Now to me Yvette Guilbert was exquisite from the first moment. "Exquisite!" I said under my breath, as I first saw her come upon the stage. But it is not merely by her personal charm that she thrills you, though that is strange, perverse, unaccountable.

It is not merely that she can do pure comedy, that she can be frankly, deliciously, gay. There is one of her songs in which she laughs, chuckles, and trills a rapid flurry of broken words and phrases, with the sudden, spontaneous, irresponsible mirth of a bird. But where she is most herself is in a manner of tragic comedy which has never been seen on the music-hall stage from the beginning. It is the profoundly sad and essentially serious comedy which one sees in Forain's drawings, those rapid outlines which, with the turn of a pencil, give you the whole existence of those base sections of society which our art in England is mainly forced to ignore. People call the art of Forain immoral, they call Yvette Guilbert's songs immoral. That is merely the conventional misuse of a conventional word. The art of Yvette Guilbert is certainly the art of realism. She brings before you the real life-drama of the streets, of the pot-house; she shows you the seamy side of life behind the scenes; she calls things by their right names. But there is not a touch of sensuality about her, she is neither contaminated nor contaminating by what she sings; she is simply a great, impersonal, dramatic artist, who sings realism as others write it.
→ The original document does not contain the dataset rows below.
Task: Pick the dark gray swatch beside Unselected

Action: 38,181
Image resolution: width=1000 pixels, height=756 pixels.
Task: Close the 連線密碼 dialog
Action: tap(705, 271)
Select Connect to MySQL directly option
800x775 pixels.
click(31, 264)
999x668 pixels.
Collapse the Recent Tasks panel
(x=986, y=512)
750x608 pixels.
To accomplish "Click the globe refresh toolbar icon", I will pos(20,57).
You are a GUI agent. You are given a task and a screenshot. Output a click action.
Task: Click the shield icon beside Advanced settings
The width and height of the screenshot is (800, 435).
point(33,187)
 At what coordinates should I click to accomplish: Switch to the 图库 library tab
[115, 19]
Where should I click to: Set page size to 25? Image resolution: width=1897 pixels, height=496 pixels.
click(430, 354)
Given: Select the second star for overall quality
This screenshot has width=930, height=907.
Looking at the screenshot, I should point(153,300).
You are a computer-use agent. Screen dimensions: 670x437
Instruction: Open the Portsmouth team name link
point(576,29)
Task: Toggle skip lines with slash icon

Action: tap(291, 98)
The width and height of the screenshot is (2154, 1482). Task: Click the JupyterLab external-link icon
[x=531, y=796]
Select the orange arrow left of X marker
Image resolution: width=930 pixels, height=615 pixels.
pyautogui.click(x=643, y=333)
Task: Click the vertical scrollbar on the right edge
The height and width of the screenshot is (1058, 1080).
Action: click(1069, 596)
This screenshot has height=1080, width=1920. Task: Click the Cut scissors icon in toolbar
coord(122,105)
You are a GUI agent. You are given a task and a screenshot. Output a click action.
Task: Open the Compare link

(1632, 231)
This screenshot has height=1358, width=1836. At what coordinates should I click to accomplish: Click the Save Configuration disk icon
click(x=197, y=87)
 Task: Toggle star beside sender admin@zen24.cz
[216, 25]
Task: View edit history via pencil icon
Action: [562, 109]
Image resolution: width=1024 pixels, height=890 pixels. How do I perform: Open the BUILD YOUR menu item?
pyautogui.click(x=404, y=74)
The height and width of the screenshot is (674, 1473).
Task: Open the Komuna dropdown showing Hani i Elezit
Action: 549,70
Her gamut in the purely comic is wide; with an inflection of the voice, a bend of that curious long thin body which seems to be embodied gesture, she can suggest, she can portray, the humour that is dry, ironical, coarse (I will admit), unctuous even. Her voice can be sweet or harsh; it can chirp, lilt, chuckle, stutter; it can moan or laugh, be tipsy or distinguished. Nowhere is she conventional; nowhere does she resemble any other French singer. Voice, face, gestures, pantomime, all are different, all are purely her own. She is a creature of contrasts, and suggests at once all that is innocent and all that is perverse. She has the pure blue eyes of a child, eyes that are cloudless, that gleam with a wicked ingenuousness, that close in the utter abasement of weariness, that open wide in all the expressionlessness of surprise. Her naïveté is perfect, and perfect, too, is that strange, subtle smile of comprehension that closes the period. A great impersonal artist, depending as she does entirely on her expressive power, her dramatic capabilities, her gift for being moved, for rendering the emotions of those in whom we do not look for just that kind of emotion, she affects one all the time as being, after all, removed from what she sings of; an artist whose sympathy is an instinct, a divination. There is something automatic in all fine histrionic genius, and I find some of the charm of the automaton in Yvette Guilbert. The real woman, one fancies, is the slim bright-haired girl who looks so pleased and so amused when you applaud her, and whom it pleases to please you, just because it is amusing. She could not tell you how she happens to be a great artist; how she has found a voice for the tragic comedy of cities; how it is that she makes you cry when she sings of sordid miseries. "That is her secret," we are accustomed to say; and I like to imagine that it is a secret which she herself has never fathomed.